Monday, August 6, 2012

The Origins of The Federalist

By: Tony Williams

        On September 17, 1787, at the conclusion of the Constitutional Convention in the Philadelphia statehouse, Benjamin Franklin pointed at the president’s chair which was painted with a half a sun on it.  He told his fellow delegates: “I have . . . often in the course of the session . . . looked at that behind the President without being able to tell whether it was rising or setting.  But now at length I have the happiness to know that it is a rising and not a setting sun.”  The delegates then retired to the City Tavern for a farewell dinner and “took a cordial leave of each other,” as George Washington wrote in his diary.[1]

            Two days later, the Pennsylvania Packet and five other Philadelphia newspapers printed the Constitution.  Within three weeks, dozens of others across the country would submit the document to the American people for their consideration.  On September 28, Congress voted to send the handiwork of the Philadelphia Convention to the state legislatures to elect representatives to popular ratifying conventions. 

The ratification of the Constitution was to be an expression of popular sovereignty as the people’s representatives would deliberate on the merits of the new government in popular conventions rather than state legislatures.  The Constitution would be accepted as fundamental law if accepted by nine of the thirteen states rather than the unanimity of the Articles of Confederation.  This method of ratification would additionally preserve the principle of federalism as several devices in the Constitution sought to preserve a balanced sovereignty between the national government and the states. 
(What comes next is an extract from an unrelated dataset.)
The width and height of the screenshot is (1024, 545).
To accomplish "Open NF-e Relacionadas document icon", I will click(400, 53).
By the end of September, Franklin’s sanguine expectations seemed to be confirmed.  But, in October, the opponents of the Constitution rallied and published their criticisms in newspapers in different states.  The Pennsylvanian Independent Gazetteer published an article by “Centinel,” who warned the new government was the “most daring attempt to establish a despotic aristocracy among freemen, that the world has ever witnessed.”  The author was also deeply concerned that the document lacked a bill of rights that would secure such essential rights as liberty of the press.[2]  “Brutus,” meanwhile, in New York, warned that the new government would have unlimited power of taxation, which would destroy state government and act as “the great engine of oppression and tyranny.”[3]  These opponents of the Constitution were labeled “Anti-Federalists” though they believed they stood for a truly federal system rather than a consolidated one and were the true federalists. 
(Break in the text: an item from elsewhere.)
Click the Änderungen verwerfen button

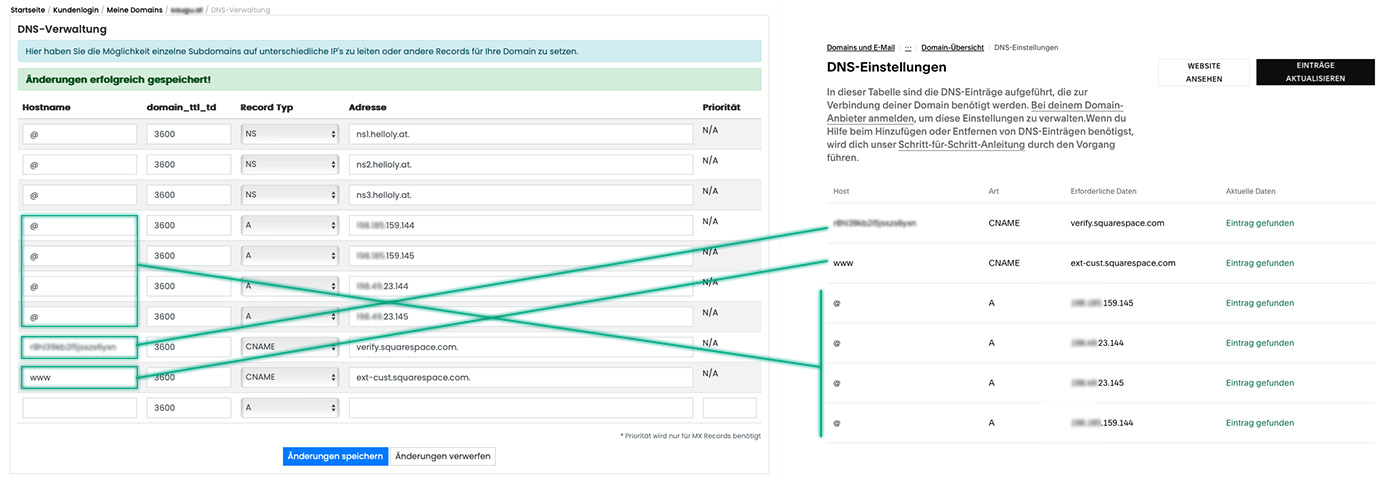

            In mid-October, Alexander Hamilton conceived of a series of essays in defense of the Constitution from its detractors on his journey from Albany to New York as he returned home from a session of the state supreme court.  When he arrived home, Hamilton consulted several friends about joining him in his project and John Jay and James Madison, who was in New York serving in the confederation congress, accepted Hamilton’s invitation. 

On October 27, the New  York Independent Journal published Hamilton’s first Federalist essay written under the pseudonym “Publius.”  Although addressed to the people of New York, Hamilton originally intended the essays to influence the ratification of the Constitution at the New York Ratifying Convention where he expected significant opposition among Anti-Federalists.  To put it in relatively crude modern terms, it was meant to be a piece of political propaganda persuading the Anti-Federalists to ratify the Constitution. 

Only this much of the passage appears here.